ABSTRACTS: Oral Presentation Abstracts
Introduction: The goal of our study was to evaluate the role of necrotic and apoptotic IEC on the activation of näive DC. We postulate that mode of the cell death can provide DC with additional pro-inflammatory information. DC are major antigen presenting cells in the intestinal mucosa. Their activation is prerequisite for antigen presentation and generation of effector T-cells. In our previous studies we have shown that primary colonic epithelial cells (CEC) and primary small intestinal epithelial cells (SIEC) are able to take up large amounts of complex soluble antigens. IEC can contain high concentration of antigen in the intracellular compartment. IEC have short life span (3–5 days) so antigens can be released from the cells undergoing apoptosis and be available for re-presentation by the DC. IEC can also undergo necrosis when exposed to toxins produced by intestinal bacteria potentially providing pro-inflammatory signaling to antigen presenting cells.

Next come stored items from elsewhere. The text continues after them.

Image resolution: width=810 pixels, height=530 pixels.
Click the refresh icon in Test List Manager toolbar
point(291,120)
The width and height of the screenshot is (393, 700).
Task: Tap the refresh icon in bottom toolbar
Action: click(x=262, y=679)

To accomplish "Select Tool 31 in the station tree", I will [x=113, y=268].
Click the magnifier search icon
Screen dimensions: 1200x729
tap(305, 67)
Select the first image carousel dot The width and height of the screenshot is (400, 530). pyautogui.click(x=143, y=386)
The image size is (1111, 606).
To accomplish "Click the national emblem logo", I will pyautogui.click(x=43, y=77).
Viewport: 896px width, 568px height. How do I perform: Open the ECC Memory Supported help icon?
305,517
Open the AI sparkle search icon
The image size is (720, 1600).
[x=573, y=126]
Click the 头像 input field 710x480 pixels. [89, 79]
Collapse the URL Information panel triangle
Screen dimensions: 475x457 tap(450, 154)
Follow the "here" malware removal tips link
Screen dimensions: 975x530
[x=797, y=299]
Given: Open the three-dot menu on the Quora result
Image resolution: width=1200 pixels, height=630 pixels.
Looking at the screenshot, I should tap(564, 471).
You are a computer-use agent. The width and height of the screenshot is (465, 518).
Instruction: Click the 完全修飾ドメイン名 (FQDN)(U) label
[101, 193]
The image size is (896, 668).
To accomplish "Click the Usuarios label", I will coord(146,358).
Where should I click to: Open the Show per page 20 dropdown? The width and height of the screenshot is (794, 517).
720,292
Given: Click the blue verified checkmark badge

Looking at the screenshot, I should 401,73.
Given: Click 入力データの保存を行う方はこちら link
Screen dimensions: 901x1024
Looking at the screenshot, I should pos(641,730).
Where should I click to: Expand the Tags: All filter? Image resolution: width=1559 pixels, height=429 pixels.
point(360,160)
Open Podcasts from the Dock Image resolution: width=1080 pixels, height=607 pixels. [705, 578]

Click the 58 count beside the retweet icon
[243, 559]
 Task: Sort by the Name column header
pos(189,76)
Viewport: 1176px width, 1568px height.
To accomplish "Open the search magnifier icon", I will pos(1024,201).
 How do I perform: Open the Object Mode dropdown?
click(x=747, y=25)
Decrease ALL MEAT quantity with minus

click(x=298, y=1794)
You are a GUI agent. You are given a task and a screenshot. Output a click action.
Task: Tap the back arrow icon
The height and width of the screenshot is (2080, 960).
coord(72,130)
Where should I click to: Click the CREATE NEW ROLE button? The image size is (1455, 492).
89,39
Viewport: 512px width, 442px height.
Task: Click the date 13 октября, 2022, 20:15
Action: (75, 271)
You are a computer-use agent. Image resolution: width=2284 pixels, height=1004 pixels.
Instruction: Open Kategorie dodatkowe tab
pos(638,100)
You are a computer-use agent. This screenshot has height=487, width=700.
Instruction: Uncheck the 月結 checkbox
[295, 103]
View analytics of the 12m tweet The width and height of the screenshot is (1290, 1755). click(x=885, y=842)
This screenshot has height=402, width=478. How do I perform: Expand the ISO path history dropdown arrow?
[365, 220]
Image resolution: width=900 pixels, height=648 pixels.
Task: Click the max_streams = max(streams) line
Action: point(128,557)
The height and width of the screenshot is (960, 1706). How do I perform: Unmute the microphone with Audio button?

Methods: We used a previously described method of isolating and culturing primary murine IEC. Freshly isolated cells were evaluated for the markers of epithelial cells, viability, metabolic integrity and contamination by hematopoietic cells and mesenchymal cells. Preparations with less than 90% viability or more than 5% contamination by non-epithelial (hematopoietic) cells were discarded. DC were produced from one marrow by stimulation with GM-CSF. Apoptosis of IEC was induced by three separate methods: exposure to IFN- followed by TNF, UV radiation and by separation from the basal membrane. Repeated freezing and thawing induced necrosis. Apoptosis has been confirmed by evaluation of DNA content after staining with the Hochst dye and by measuring caspase levels. Expression of homing receptors: CD11c, CD44, CD56, and co-stimulatory molecules CD40, CD44, CD56 was evaluated by flow cytometry.
Results: In comparison to intact IEC both apoptotic and necrotic IEC induced higher expression of homing receptors: CD11c, CD44, CD56 and co-stimulatory molecules: CD40, CD44, CD56 by the DC. Necrotic IEC are inducing higher expression of co-stimulatory molecule CD86 (B7.2) than apoptotic IEC. The role of the differential expression of co-stimulatory molecules in generation of intestinal inflammation requires further study
Conclusion: Apoptotic and necrotic intestinal cells induce maturation of naive dendritic cells.